It is easier to achieve a successful watercolour painting by starting with a suitable reference photo. Just because an image is not a ‘good’ photo in itself, it does not mean that it can’t be used to make a ‘good’ painting. This is because you can consciously choose to paint differently to the reference photo. You can crop, move objects, adjust or balance colour, sharpen or blur edges and perhaps even introduce a new colour scheme.
Don’t be a slave to reproducing the photo. Give yourself space to apply your own style in the way you choose to paint the photo. One suggestion to help you move away from directly copying a photo of your is to print the photo in black and white. This can help you better see the tonal values and provide you with an opportunity to introduce your own mood through colour scheme.
Choose a photo simple to work from
When you pick up a photo to paint the first thing you do is analyse the steps and techniques required to paint it. This varies considerably from photo to photo. Not only do some photos make better compositions than others in general, but some are easier for a beginner painter to work with. This is because images vary in the level skill and experience required to execute them. The more you are concentrating on ‘what’ you are painting (the subject) the less responsive you are to the technical process of putting paint on paper. That is: application of paint, getting your ratios of water and paint correct as well as having your palette organised and ready. Choose your photo carefully then think ahead about what you need to change, add or simplify to get the painting you want.
Questions to consider when determining if a photo is easy to paint from:
- Do you need to practice your drawing skills to capture the perspective and proportions of this composition?
- Does the composition lead the eye to a focal point at an intersection of the golden thirds?
- Does the composition have simple one point perspective?
- Is there a mid, back and foreground to suggest perspective?
- Is the sky busy with many clouds and colours or is it simple?
- How many individual elements, or 'things' does the photo have? If it has a lot, can these be merged to create unity and simplicity in the design
- How complex are the individual elements in your painting? ie. boats, figures, animals waves rocks and cliffs tend to be challenging and you may need to practice these
- How many colours will I require to paint this and should I be simplifying it and introducing a colour scheme?
- Can I use mostly transparent non-staining paint colours, which can be removed if necessary?

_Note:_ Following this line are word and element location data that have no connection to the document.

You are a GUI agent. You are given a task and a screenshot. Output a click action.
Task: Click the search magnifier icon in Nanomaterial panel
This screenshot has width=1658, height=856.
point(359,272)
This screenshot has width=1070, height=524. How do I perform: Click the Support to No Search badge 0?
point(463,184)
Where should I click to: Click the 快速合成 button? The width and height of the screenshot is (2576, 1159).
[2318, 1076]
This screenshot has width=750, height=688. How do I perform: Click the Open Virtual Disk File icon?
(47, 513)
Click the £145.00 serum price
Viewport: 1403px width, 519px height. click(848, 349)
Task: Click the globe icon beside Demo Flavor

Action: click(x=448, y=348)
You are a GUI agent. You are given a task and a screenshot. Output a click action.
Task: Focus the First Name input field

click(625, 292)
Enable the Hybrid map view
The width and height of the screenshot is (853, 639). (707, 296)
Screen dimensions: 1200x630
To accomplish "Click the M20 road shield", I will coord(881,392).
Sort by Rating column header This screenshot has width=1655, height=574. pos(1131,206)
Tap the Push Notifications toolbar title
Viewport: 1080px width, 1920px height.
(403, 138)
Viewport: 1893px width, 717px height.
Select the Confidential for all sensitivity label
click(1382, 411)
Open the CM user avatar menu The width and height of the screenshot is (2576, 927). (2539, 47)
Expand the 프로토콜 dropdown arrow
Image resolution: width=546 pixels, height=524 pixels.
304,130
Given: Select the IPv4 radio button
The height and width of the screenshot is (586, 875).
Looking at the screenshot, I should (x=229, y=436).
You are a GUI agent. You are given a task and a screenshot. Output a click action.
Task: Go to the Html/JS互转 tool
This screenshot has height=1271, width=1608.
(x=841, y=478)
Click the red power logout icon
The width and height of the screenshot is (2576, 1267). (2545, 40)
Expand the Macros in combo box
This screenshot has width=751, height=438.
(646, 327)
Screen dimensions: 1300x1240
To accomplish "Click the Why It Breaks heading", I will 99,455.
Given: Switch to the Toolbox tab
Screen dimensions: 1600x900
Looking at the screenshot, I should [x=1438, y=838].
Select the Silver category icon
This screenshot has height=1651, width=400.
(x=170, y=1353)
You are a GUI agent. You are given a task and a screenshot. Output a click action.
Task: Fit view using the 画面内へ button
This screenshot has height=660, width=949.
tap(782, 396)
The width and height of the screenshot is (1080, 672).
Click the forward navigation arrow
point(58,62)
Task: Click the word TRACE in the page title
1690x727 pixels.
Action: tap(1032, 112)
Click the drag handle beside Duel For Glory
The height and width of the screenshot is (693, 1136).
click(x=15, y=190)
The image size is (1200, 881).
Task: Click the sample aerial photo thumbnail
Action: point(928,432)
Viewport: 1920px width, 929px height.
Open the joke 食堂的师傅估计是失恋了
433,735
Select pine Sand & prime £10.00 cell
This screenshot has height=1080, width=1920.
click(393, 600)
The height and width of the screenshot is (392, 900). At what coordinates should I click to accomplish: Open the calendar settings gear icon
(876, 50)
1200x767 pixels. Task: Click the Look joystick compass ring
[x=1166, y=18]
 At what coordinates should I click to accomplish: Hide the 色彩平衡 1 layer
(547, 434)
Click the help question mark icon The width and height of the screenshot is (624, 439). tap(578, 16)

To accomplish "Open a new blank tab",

Complexity level analysis of photos to paint
A simple photo
- Doesn't have many elements (things) meaning it is relatively simple to draw and you don't have too many things competing for your attention when you go to paint it. This means it is easier to plan ahead
- It is almost monotone, or could be done easily monotone to simplify the process
- If painted in colour, the colour scheme is already cohesive
- It shows a range of tones with hills getting smaller paler in background creating a clear sense of perspective
- The sky is simple as the clouds can be painted over a graduated wash
- It requires a series of graduated washes and the only brushwork detail is ripples
- The sunset lighting means the photo has 'mood' which you can tap and enhance as you paint
- You may choose to make it more interesting with a boat silhouette in the mid-ground
A complex photo
This photo is complex for the following reasons:
- The sky has many voluminous clouds of various sizes and colours to be painted in one wash
- The angle the photo is unusual as it is taken from is from above
- It has many elements (things) within the composition, it would be easy to get lost in the detail of lakes mountains clouds and houses
- The main focal point (foreground houses) is not clear because the tree on left edge of image dominates. The houses would need to be made bigger
- White in mid-ground houses draws the viewers eye away from focal point making it harder to achieve perspective
- You have a wide range of colours to integrate into your colour scheme
- When you have man made structures such as houses it is essential they are drawn with straight lines and realistic perspective.
If you do initiate a painting that has a complex resource photo, I suggest you go through a process of preparation. That includes planning the sequence of required techniques ahead, compositional thumbnails, tonal sketches and colour sampling. Furthermore I suggest practicing the brush strokes required to portray the elements, or things, within your image with finesse. Consider re-organising or simplifying the composition. You may also experiment with a different colour scheme or edit out some elements.
Complex does not mean better
A complex scene does not necessarily mean a better and more advanced painting. When you are in the depths of a difficult composition you may find yourself in ‘damage control’ mode. That is reacting to the unexpected ‘mess’ in front of you rather than thinking clearly and carrying out a planned series of steps while exploiting the exciting spontaneous effects of the paint that pop up. Taking on an image that inspires you deeply but is highly complex can be disheartening when things don’t go smoothly.
A complex composition in a photo that looks good does not mean it will make a great painting as the medium of photography captures things in a different way and has a different aesthetic to watercolour. Simple photos can make excellent paintings as the mood or message within that image is more concentrated.You are better off doing something simple well and feeling relaxed while you are doing it than struggling and being disappointed when you are finished. In brief, choose the right resource image to set yourself up for success.